DOCUMENTFRAGMENT »
******

Partijen zullen hierna Rabobank en [gedaagde partij] genoemd worden.

1.De procedure

1.1.
Het verloop van de procedure blijkt uit:
  • de dagvaarding met producties
  • de productie van [gedaagde partij]
  • de mondelinge behandeling
  • de pleitnota van Rabobank.
1.2.
Ten slotte is vonnis bepaald.

2.De feiten

2.1.
[gedaagde partij] is eigenaar van jachthaven [naam jachthaven] te [plaats] (hierna: de jachthaven). Bestuurder van [gedaagde partij] is de heer [betrokkene1] (hierna: [betrokkene1] )
2.2.
[gedaagde partij] bankiert samen met haar moedervennootschap [betrokken BV 1] (hierna: [betrokken BV 1] ) al geruime tijd bij Rabobank. In het verleden heeft Rabobank meerdere financieringen van in totaal € 3.895.000,00 aan [gedaagde partij] en [betrokken BV 1] verstrekt.
Tot zekerheid voor de nakoming van de verplichtingen van [gedaagde partij] en [betrokken BV 1] is op 23 november 2010 (onder andere) een hypotheekrecht gevestigd op een aantal percelen die tot de jachthaven behoren.
2.3.

******

[Opgeslagen gegevensitems]
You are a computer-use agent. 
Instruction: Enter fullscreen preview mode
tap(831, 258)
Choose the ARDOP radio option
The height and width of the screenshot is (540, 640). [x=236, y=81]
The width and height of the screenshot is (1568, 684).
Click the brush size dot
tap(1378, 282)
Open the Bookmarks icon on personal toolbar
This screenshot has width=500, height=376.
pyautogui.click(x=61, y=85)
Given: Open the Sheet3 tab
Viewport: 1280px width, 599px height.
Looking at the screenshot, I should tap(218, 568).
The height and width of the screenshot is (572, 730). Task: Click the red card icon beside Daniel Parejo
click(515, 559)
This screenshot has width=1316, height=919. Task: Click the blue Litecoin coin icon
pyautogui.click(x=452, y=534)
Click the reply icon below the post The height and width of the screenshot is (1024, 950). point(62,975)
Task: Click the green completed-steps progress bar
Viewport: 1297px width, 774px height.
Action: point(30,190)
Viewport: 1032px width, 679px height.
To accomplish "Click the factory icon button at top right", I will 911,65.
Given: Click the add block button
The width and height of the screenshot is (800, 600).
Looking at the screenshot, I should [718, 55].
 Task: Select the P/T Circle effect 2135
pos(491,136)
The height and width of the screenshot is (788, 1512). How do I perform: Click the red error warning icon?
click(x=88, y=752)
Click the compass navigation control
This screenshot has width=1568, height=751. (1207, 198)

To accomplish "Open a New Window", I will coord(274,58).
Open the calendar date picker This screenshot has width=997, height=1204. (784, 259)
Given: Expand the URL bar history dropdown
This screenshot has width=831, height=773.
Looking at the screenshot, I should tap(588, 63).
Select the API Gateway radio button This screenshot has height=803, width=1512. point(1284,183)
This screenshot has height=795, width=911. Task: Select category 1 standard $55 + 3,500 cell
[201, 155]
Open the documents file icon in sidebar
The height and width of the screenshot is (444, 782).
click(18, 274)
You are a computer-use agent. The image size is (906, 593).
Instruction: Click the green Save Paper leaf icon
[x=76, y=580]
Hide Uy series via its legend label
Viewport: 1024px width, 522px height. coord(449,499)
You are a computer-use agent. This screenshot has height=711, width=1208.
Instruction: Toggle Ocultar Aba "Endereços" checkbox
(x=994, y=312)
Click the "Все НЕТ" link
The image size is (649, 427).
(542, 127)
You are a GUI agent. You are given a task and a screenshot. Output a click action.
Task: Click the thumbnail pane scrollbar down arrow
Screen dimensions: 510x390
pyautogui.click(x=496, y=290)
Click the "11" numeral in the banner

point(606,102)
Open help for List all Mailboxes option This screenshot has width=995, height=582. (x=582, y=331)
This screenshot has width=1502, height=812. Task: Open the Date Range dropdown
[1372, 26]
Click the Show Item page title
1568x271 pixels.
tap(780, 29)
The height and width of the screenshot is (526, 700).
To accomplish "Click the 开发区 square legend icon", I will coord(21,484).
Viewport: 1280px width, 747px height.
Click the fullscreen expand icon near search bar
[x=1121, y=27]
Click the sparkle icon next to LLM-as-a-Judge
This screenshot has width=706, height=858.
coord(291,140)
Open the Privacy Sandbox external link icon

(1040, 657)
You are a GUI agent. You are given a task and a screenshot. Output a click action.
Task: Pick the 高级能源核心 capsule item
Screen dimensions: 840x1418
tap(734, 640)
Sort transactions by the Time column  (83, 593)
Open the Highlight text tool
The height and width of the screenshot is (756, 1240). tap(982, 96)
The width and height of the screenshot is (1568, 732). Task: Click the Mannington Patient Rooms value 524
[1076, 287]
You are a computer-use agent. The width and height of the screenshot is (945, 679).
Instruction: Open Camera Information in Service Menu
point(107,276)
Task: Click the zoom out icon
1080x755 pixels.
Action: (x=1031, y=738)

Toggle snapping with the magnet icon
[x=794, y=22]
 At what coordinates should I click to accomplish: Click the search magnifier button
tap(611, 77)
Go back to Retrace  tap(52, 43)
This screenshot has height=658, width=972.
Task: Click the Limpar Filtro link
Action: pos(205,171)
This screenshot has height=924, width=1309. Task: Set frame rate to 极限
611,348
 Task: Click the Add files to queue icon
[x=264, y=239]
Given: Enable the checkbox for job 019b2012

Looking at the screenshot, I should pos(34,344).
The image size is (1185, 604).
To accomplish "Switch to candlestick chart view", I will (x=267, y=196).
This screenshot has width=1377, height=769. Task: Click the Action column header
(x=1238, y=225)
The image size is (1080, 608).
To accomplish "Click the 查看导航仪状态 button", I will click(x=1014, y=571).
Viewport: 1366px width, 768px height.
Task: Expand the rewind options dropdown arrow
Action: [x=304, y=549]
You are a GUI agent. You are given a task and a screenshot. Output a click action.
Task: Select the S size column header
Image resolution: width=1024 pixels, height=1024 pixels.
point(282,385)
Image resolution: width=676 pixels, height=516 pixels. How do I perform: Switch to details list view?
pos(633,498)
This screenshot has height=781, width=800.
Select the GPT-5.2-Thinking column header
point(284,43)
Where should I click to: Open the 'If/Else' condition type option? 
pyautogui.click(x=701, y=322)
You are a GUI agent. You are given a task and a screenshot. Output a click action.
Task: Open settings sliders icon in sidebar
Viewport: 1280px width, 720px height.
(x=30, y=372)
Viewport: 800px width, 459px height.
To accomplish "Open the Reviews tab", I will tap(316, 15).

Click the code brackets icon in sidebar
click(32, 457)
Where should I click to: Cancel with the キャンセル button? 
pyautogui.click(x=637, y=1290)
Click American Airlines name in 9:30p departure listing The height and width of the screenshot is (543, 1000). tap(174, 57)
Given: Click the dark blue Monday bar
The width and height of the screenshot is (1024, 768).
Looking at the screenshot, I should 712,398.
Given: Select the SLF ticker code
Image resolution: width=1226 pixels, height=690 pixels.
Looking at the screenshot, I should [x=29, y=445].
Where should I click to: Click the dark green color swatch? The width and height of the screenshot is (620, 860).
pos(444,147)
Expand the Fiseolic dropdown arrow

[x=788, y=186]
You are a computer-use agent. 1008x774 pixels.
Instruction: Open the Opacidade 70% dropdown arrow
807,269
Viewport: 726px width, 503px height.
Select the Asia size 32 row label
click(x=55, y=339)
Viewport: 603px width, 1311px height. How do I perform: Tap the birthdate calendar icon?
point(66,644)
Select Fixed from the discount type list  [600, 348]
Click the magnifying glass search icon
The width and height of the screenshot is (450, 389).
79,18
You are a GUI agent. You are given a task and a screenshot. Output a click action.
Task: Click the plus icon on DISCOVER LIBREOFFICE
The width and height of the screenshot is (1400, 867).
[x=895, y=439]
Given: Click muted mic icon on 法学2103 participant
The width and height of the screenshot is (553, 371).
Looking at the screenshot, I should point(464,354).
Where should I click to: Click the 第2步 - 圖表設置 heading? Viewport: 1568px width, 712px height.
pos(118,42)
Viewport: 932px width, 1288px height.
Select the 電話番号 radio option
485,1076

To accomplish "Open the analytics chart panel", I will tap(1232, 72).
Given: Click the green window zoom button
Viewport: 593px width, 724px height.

******

TE MAKEN OPGAVEN »
[A] Herhaal uit het vonnis over de jachthaven woordelijk alles van "1.De procedure" tot en met "pleitnota van Rabobank.".
[B] Schrijf het vonnis over de jachthaven verder vanaf het punt waar het ophoudt.

ANTWOORDEN OPGAVEN »
[A]
1.De procedure

1.1.
Het verloop van de procedure blijkt uit:
  • de dagvaarding met producties
  • de productie van [gedaagde partij]
  • de mondelinge behandeling
  • de pleitnota van Rabobank.

[B]
Hoewel partijen in de financieringsovereenkomst van 5 november 2010 waren overeengekomen dat [gedaagde partij] een hypotheekrecht zou vestigen op “alle grond, opstallen en water behorend bij [naam jachthaven] ” heeft [gedaagde partij] geen hypotheekrecht gevestigd op (het erfpachtrecht op) perceel [nummer] dat eveneens onderdeel uitmaakt van de jachthaven, ook niet nadat Rabobank daarom specifiek had verzocht. [gedaagde partij] heeft wel op 3 maart 2014 het erfpachtrecht verkocht en geleverd aan [betrokken BV 2] ., de vennootschap van de zoon van [betrokkene1] , de heer [naam jr.] , voor een symbolisch bedrag van € 1,00. Rabobank heeft daarop op 17 december 2015 de verkoop van het erfpachtrecht conform artikel 3:45 BW buitengerechtelijk vernietigd, conservatoir paulianabeslag gelegd op het erfpachtrecht en een procedure geëntameerd. Op 7 juni 2017 heeft de rechtbank Midden-Nederland de rechterlijke vernietiging uitgesproken van de verkoop van het erfpachtrecht. Het hiertegen door [gedaagde partij] ingestelde hoger beroep is, als onderdeel van een regeling die op 21 oktober 2020 in verband met een lopende procedure tussen de familie [familienaam] en Rabobank tot stand kwam, uiteindelijk door [gedaagde partij] ingetrokken.
2.4.
Bij brief van 17 oktober 2017 heeft Rabobank onder meer het volgende aan [gedaagde partij] en [betrokken BV 1] bericht:
Een ander belangrijk punt is dat er niet alleen sprake is van een forse onder dekking, maar ook dat de financieringsverplichtingen niet goed worden nagekomen. De achterstallige rente wordt bijgeboekt op Rabobank krediet met nummer [nummer] . De stand is thans EUR 859.525,53 terwijl de limiet EUR 330.000,- bedraagt. (…)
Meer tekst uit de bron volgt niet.